Mystery Theater New Style Classes

Terry Reedy tjreedy at udel.edu
Thu Jul 24 14:26:20 EDT 2003


"Bob Gailer" <bgailer at alum.rpi.edu> wrote in message
news:mailman.1059062857.29503.python-list at python.org...
> Predict the output:
>
> class A(int):
>      classval = 99
>      def __init__(self, val = 0):
>          if val:
>              self = val
>          else:
>              self = A.classval

I am not sure what the point is.  However,

1.  Rebinding the local variable 'self' (or any other local variable)
only affects further code within the function, which there is not any.
So the above conditional is equivalent to 'pass'.

2.  Because ints are immutable, the value of a new int is set within
int.__new__, which is not overwritten.  Thus, the above __init__ is
irrelevant.  In particular, the value of an A object has nothing to do
with the defaulted parameter 'val=0'.

> a=A(3)

3. This is equivalent to a=int(3).  No surprises.

> b=A()

4. This is equivalent to b = int().  I thought this might raise an
exception.  But after seeing the result (0).
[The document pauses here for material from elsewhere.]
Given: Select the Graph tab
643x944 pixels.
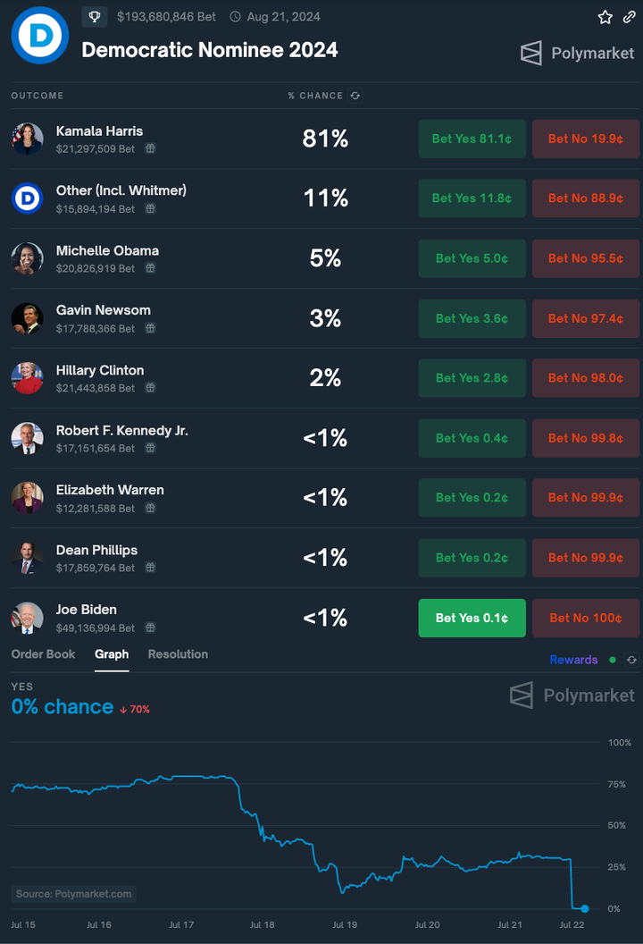Looking at the screenshot, I should click(112, 654).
I remember Guido's
decision (and a recent PyDev discussion thereof) that callable builtin
types should, if possible, return a null value when getting a null
input.  Hence

>>> int(), long(), float(), tuple(), list(), dict()
(0, 0L, 0.0, (), [], {})

> print a,b
3,0

5. Result is same if 'val=0' is changed to 'val=9' or anything else.

> [from OP's self followup] The question this leads to is: how does
one access the value of such a class within a class method?

Since there is no class method presented, this make not much sense.
Bob: were you aware of 4.) above when you posted this?